Problem details: Filter the records for "computer" and keep each line that has it.

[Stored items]
§ §

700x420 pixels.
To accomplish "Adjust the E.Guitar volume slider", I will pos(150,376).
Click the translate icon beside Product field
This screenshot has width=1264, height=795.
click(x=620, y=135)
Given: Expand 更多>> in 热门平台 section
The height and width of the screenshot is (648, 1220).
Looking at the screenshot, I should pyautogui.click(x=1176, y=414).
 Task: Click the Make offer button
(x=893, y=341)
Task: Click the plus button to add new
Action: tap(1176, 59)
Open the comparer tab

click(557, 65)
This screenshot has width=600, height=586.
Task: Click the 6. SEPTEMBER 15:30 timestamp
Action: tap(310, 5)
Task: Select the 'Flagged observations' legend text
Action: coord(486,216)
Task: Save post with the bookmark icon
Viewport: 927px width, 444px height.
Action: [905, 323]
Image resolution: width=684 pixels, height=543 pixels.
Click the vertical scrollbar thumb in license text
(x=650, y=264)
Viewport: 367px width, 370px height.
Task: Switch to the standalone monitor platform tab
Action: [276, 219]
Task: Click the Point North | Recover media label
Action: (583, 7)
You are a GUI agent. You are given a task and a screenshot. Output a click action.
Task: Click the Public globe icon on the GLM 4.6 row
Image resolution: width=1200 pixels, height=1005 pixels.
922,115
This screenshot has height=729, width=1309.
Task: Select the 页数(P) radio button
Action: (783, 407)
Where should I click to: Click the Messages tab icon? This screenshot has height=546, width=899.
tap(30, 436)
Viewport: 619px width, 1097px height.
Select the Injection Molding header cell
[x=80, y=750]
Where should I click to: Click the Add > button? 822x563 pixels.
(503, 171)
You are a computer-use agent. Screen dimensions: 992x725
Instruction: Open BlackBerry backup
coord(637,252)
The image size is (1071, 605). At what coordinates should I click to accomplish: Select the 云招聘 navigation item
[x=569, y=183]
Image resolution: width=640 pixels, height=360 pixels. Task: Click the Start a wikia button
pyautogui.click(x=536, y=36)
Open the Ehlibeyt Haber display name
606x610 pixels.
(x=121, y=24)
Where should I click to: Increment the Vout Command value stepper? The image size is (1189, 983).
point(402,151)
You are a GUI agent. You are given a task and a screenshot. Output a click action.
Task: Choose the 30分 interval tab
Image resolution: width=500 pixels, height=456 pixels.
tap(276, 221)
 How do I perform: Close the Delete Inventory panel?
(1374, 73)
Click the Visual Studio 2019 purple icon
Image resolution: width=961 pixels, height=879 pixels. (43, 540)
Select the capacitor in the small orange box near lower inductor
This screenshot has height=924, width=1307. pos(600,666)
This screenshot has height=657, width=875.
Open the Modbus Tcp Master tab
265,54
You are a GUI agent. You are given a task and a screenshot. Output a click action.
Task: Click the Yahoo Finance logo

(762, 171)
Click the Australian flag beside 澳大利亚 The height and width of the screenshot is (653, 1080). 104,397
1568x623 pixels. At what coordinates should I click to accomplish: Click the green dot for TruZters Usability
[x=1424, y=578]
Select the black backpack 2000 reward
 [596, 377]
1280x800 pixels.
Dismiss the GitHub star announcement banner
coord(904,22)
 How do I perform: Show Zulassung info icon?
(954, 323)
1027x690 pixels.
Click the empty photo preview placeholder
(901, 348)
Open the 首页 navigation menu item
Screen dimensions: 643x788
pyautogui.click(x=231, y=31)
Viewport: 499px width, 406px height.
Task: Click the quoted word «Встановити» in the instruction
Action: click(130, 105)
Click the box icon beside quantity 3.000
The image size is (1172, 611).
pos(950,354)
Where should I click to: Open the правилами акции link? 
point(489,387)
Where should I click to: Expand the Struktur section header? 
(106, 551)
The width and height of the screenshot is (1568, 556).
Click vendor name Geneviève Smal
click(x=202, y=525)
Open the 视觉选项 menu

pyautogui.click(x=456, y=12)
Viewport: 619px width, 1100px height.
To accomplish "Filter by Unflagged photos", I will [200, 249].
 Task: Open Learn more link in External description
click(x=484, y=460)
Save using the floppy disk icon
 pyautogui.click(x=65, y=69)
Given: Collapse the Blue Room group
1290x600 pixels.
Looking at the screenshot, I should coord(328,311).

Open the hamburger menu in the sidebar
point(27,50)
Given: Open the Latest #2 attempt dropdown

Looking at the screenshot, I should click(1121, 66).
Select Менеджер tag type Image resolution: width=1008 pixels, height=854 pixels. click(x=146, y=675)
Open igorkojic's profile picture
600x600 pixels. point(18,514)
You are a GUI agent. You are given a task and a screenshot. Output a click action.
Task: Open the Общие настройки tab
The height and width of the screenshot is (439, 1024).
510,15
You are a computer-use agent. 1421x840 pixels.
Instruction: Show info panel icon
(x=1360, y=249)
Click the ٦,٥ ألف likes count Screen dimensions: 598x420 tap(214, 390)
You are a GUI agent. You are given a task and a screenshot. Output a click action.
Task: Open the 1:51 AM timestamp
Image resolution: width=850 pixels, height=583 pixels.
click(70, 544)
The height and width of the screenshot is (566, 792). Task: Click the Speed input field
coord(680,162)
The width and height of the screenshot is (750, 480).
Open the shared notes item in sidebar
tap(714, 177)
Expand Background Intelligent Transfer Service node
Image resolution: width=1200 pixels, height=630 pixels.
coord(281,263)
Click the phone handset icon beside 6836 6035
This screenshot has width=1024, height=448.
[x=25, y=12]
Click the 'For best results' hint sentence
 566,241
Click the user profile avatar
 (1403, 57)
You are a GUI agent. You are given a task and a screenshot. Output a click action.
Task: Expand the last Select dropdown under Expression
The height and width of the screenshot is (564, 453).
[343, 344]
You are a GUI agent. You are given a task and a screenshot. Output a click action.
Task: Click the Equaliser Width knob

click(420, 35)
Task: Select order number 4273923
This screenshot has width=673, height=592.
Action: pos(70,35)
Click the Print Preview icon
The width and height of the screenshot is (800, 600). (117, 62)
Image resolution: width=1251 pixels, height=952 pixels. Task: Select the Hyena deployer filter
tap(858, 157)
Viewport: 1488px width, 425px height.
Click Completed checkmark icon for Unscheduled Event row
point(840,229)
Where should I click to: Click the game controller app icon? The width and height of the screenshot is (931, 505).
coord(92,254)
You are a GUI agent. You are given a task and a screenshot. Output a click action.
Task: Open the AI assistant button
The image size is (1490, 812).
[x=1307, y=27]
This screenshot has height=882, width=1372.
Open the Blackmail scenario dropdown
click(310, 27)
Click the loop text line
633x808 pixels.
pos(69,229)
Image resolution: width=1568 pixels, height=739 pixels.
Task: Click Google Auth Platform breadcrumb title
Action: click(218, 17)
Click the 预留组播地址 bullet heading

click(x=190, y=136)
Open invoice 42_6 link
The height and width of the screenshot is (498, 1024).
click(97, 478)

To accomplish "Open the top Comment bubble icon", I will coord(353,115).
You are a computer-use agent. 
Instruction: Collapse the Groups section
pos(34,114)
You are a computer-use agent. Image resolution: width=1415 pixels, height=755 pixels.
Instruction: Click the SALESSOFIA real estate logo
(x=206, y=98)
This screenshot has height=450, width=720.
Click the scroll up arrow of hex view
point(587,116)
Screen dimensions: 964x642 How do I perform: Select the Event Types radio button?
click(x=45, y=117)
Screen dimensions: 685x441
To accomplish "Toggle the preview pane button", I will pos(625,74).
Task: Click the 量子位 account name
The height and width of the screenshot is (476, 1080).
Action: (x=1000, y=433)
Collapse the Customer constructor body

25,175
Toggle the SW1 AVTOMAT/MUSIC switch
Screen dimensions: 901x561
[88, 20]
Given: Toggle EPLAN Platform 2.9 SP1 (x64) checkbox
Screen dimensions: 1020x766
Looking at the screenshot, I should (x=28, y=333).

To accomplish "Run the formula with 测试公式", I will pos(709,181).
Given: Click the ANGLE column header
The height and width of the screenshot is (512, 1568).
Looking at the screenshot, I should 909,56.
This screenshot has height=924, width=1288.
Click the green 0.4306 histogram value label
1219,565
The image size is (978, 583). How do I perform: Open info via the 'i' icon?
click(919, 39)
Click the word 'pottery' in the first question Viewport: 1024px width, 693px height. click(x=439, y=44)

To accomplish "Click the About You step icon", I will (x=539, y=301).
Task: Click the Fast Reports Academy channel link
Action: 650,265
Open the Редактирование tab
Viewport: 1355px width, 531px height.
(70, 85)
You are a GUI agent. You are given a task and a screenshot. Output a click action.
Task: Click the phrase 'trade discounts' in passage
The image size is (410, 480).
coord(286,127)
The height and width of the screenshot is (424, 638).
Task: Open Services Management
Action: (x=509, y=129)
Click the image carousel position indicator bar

§ §

Task output:
You are a computer-use agent. Screen dimensions: 992x725
You are a computer-use agent. 1421x840 pixels.
You are a computer-use agent. 
You are a computer-use agent. Image resolution: width=1415 pixels, height=755 pixels.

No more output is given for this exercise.